China is Australia’s largest trading partner so the health of the Chinese economy is a major influence on the value of the Australian Dollar (AUD). When the Chinese economy is doing well it purchases more raw materials, goods and services from Australia, lifting demand for the AUD, and pushing up its value. The opposite is the case when the Chinese economy is not growing as fast as expected. Positive or negative surprises in Chinese growth data, therefore, often have a direct impact on the Australian Dollar and its pairs.

Iron Ore is Australia’s largest export, accounting for $118 billion a year according to data from 2021, with China as its primary destination. The price of Iron Ore, therefore, can be a driver of the Australian Dollar. Generally, if the price of Iron Ore rises, AUD also goes up, as aggregate demand for the currency increases. The opposite is the case if the price of Iron Ore falls. Higher Iron Ore prices also tend to result in a greater likelihood of a positive Trade Balance for Australia, which is also positive of the AUD.

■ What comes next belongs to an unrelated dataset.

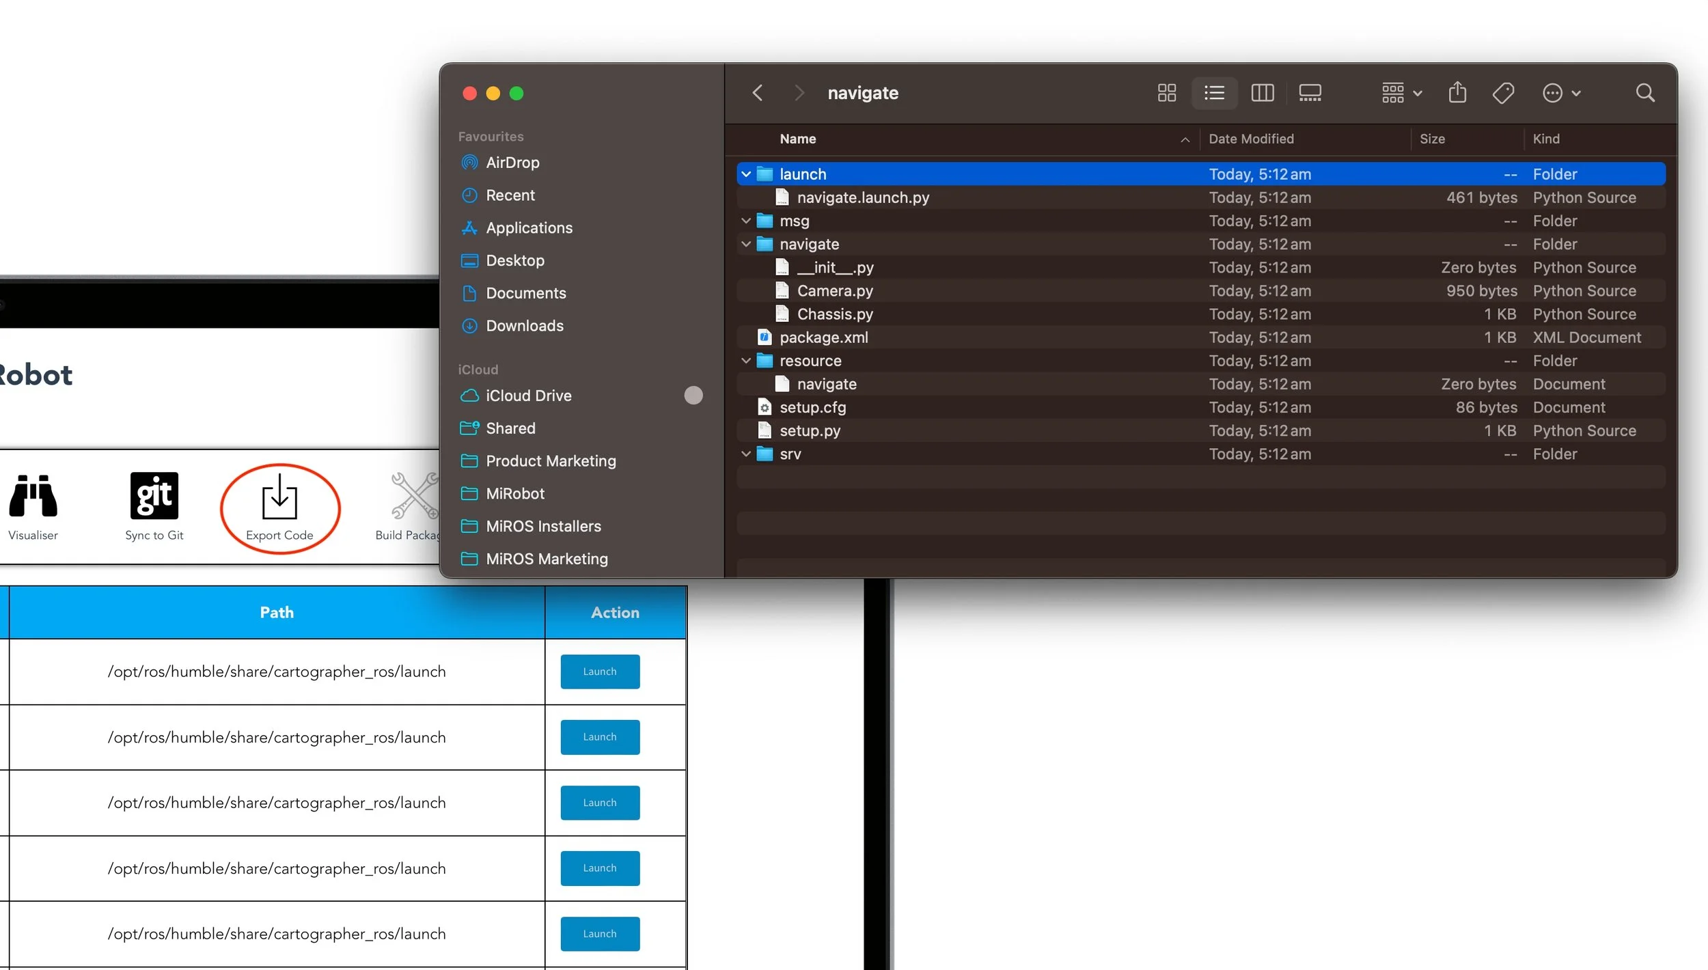Image resolution: width=1708 pixels, height=970 pixels.
Task: Open the group-by dropdown in toolbar
Action: 1401,93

The Trade Balance, which is the difference between what a country earns from its exports versus what it pays for its imports, is another factor that can influence the value of the Australian Dollar. If Australia produces highly sought after exports, then its currency will gain in value purely from the surplus demand created from foreign buyers seeking to purchase its exports versus what it spends to purchase imports. Therefore, a positive net Trade Balance strengthens the AUD, with the opposite effect if the Trade Balance is negative.